• _TASK STATEMENT_:
Starting at the first line of the data below, retype every line up to and including the one containing "Task: Click the epic icon beside CP-4".

Stored data entries:

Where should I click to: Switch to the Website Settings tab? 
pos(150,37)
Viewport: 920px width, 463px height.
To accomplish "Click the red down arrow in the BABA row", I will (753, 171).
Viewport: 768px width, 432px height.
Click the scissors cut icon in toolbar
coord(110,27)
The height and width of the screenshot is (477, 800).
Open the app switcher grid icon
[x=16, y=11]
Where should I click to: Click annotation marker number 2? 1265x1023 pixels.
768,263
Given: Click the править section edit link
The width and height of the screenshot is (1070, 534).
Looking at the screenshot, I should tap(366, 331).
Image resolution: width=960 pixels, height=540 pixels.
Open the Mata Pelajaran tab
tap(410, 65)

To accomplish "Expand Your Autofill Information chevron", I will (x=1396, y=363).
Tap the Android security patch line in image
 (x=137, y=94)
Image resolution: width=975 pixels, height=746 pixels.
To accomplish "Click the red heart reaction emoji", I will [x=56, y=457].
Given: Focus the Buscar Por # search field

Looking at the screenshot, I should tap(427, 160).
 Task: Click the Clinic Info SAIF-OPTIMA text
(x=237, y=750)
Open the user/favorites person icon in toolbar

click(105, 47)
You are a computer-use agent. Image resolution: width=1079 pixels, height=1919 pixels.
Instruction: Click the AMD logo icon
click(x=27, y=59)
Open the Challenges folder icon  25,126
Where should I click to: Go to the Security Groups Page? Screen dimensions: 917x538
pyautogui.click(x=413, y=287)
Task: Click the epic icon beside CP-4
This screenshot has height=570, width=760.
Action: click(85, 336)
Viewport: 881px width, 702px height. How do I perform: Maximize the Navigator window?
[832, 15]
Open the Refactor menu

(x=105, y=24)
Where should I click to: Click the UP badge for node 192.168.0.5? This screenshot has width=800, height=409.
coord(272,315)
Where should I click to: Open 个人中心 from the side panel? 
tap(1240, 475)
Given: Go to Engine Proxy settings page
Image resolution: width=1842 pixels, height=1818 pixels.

• _WRITTEN REPLY_:
Where should I click to: Switch to the Website Settings tab? 
pos(150,37)
Viewport: 920px width, 463px height.
To accomplish "Click the red down arrow in the BABA row", I will (753, 171).
Viewport: 768px width, 432px height.
Click the scissors cut icon in toolbar
coord(110,27)
The height and width of the screenshot is (477, 800).
Open the app switcher grid icon
[x=16, y=11]
Where should I click to: Click annotation marker number 2? 1265x1023 pixels.
768,263
Given: Click the править section edit link
The width and height of the screenshot is (1070, 534).
Looking at the screenshot, I should tap(366, 331).
Image resolution: width=960 pixels, height=540 pixels.
Open the Mata Pelajaran tab
tap(410, 65)

To accomplish "Expand Your Autofill Information chevron", I will (x=1396, y=363).
Tap the Android security patch line in image
 (x=137, y=94)
Image resolution: width=975 pixels, height=746 pixels.
To accomplish "Click the red heart reaction emoji", I will [x=56, y=457].
Given: Focus the Buscar Por # search field

Looking at the screenshot, I should tap(427, 160).
 Task: Click the Clinic Info SAIF-OPTIMA text
(x=237, y=750)
Open the user/favorites person icon in toolbar

click(105, 47)
You are a computer-use agent. Image resolution: width=1079 pixels, height=1919 pixels.
Instruction: Click the AMD logo icon
click(x=27, y=59)
Open the Challenges folder icon  25,126
Where should I click to: Go to the Security Groups Page? Screen dimensions: 917x538
pyautogui.click(x=413, y=287)
Task: Click the epic icon beside CP-4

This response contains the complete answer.